## Consigne a
Pouvez-vous recopier le passage de l'extrait sur les cafés de village en commençant à « Au tournant du » et en terminant à « recensé 34 ! », mais en substituant « fourgon aménagé » à « camping-car » ?

## Extrait du document
Au tournant du XXIème siècle, le photographe Raymond Depardon avait sillonné la France au volant d’un camping-car afin effectuer un état des lieux du pays pour le journal Le Monde. Au cours de son errance, il avait été marqué par les cafés de village : « Cela dit tellement de choses, un café. C’est un lieu où on discute, où l’on débat, c’est un des rares endroits ouverts, machistes. » Il y avait 600 000 bistrots en France en 1960, il en resterait un peu plus de 30 000 aujourd’hui. Je m’étais amusé dans ma jeunesse, allez savoir pourquoi, à compter ceux de mon bourg normand de trois mille habitants, j’en avais recensé 34 !
Affreux passéiste (pas toujours, quand même), j’aimais les noms des cafés. Ils marquaient un emplacement géographique, café de la Place, de la Mairie, de la Poste, du Centre, un détail du paysage, Aux Marronniers, Les Tilleuls. Ils déclinaient parfois une activité dont ils étaient le siège : café des Sports, café des Boulistes, café du Commerce, le Rallye. Plus simplement, c’était le bar des Amis ou Chez Roger ou chez Raymonde, du prénom des tenanciers.
Dans un ancien billet, j’avais évoqué un film que j’avais réalisé sur un café d’un village ariégeois tenu pendant plus d’un siècle par la même famille (cliquer sur http://encreviolette.unblog.fr/2012/08/28/le-cafe-saune-a-la-bastide-du-salat-ariege/ ).
Tandis que l’actuel ministre de l’Agriculture défend l’idée de zéro gramme d’alcool au volant, certains réclament aujourd’hui l’inscription du café français au patrimoine de l’humanité de l’UNESCO, afin de recréer du lien social. Comme au temps des bougnats et des dépôts de charbon, on y associerait des services de proximité en voie d’extinction, tels dépôt de pain, épicerie, relais de poste, presse, ou en plein essor comme l’accès au numérique (bistrot 2.0).
Sur la photographie, le cycliste se désaltère sur le seuil d’un débit de boissons, nom générique du café, bistrot, estaminet, bar, buvette, troquet, rade et même l’assommoir, avec l’alambic du Père Colombe au milieu de la salle, qui inspira le titre d’un roman d’Émile Zola.

## Lignes de données
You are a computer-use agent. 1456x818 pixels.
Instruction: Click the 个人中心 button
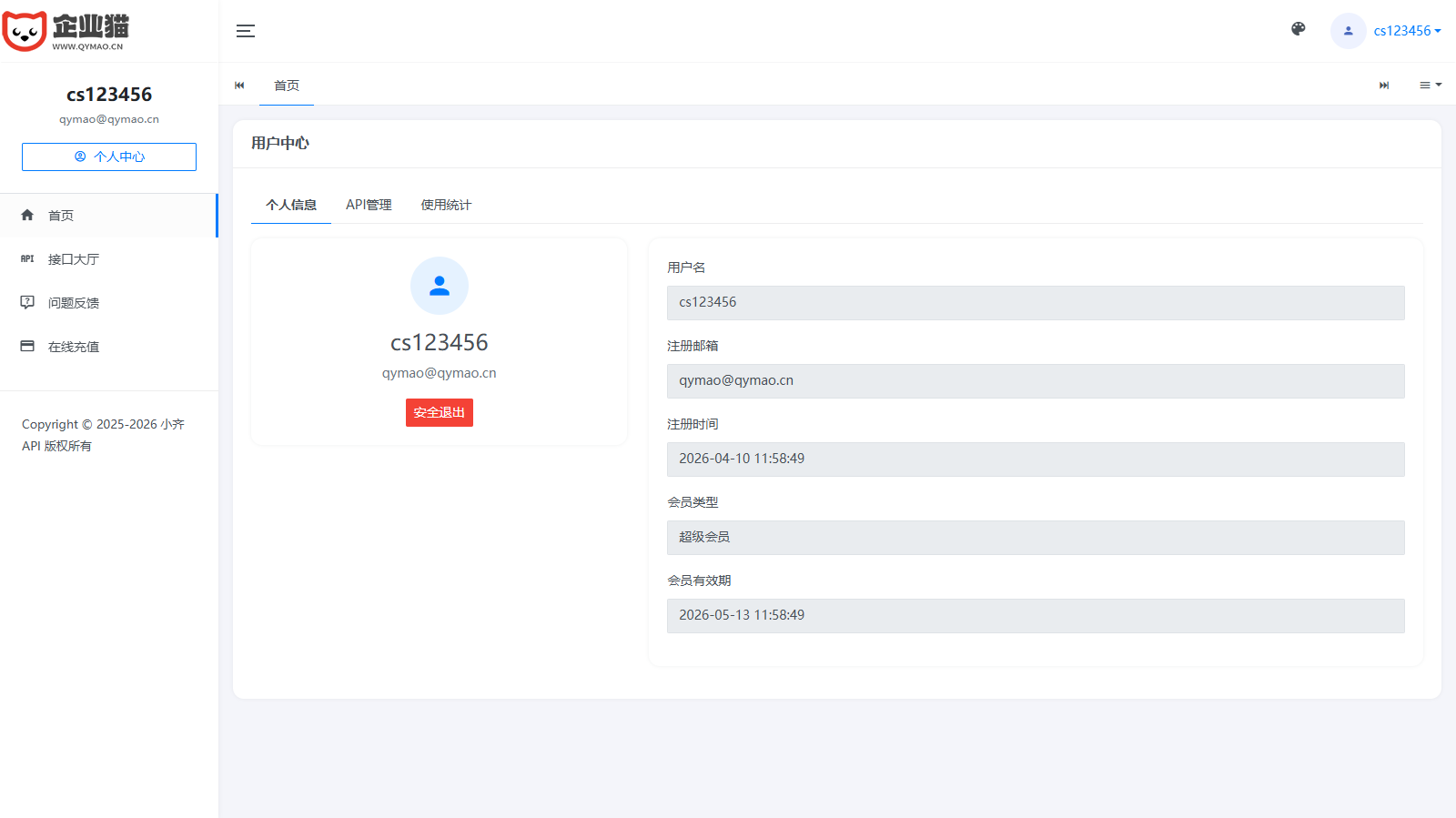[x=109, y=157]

* * *

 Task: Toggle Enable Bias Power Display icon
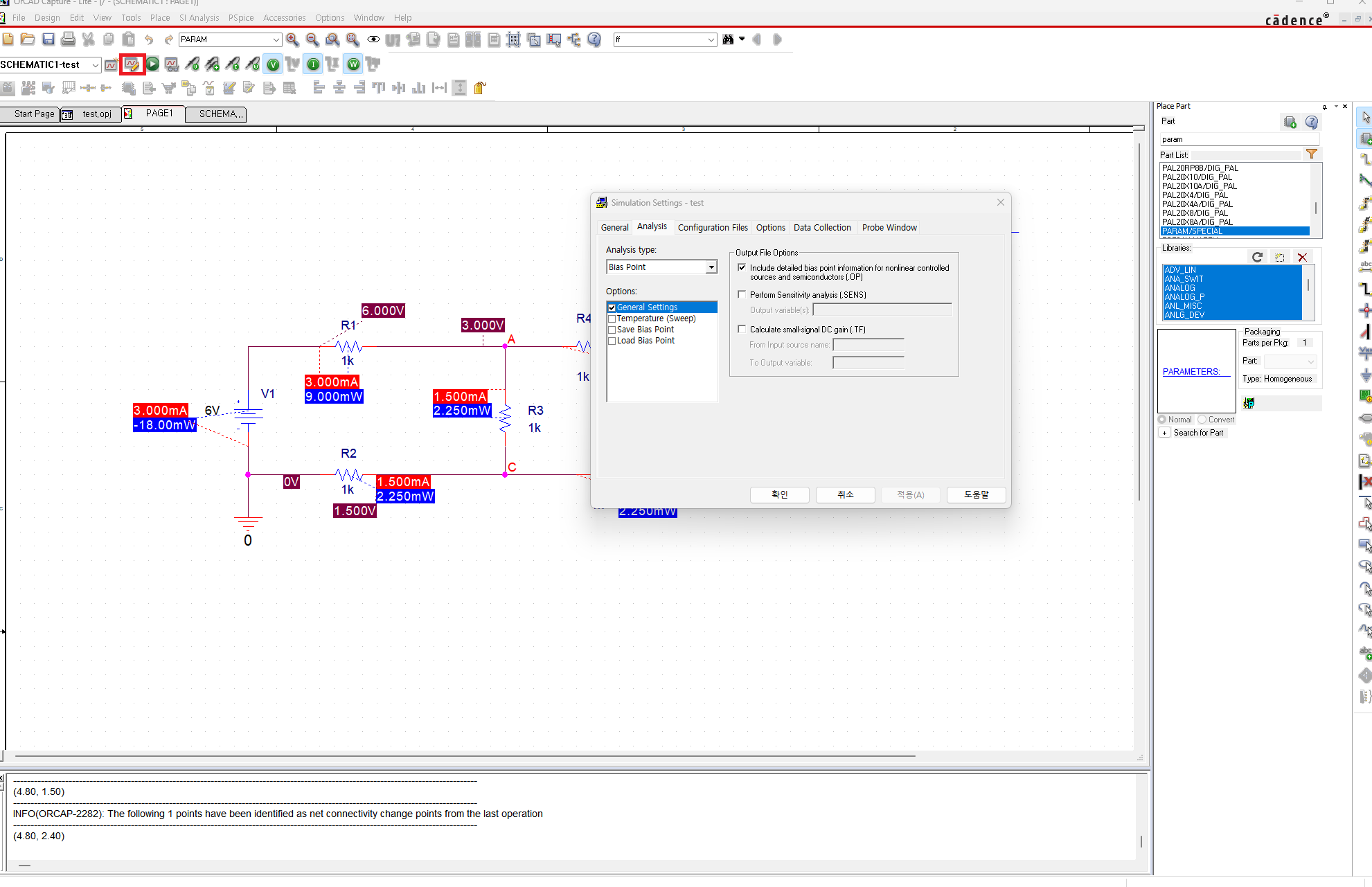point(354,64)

## Consigne b
Pouvez-vous reprendre les lignes de données sous forme de tableau Markdown à deux colonnes, « N° » et « Ligne », en commençant à la ligne qui contient « You are a computer-use » et en terminant à celle qui contient « [x=109, y=157] », bornes incluses ? Omettez les lignes vides et laissez les images de côté.

## Corrigé a
Au tournant du XXIème siècle, le photographe Raymond Depardon avait sillonné la France au volant d’un fourgon aménagé afin effectuer un état des lieux du pays pour le journal Le Monde. Au cours de son errance, il avait été marqué par les cafés de village : « Cela dit tellement de choses, un café. C’est un lieu où on discute, où l’on débat, c’est un des rares endroits ouverts, machistes. » Il y avait 600 000 bistrots en France en 1960, il en resterait un peu plus de 30 000 aujourd’hui. Je m’étais amusé dans ma jeunesse, allez savoir pourquoi, à compter ceux de mon bourg normand de trois mille habitants, j’en avais recensé 34 !

## Corrigé b
| N° | Ligne |
|---|---|
| 1 | You are a computer-use agent. 1456x818 pixels. |
| 2 | Instruction: Click the 个人中心 button |
| 3 | [x=109, y=157] |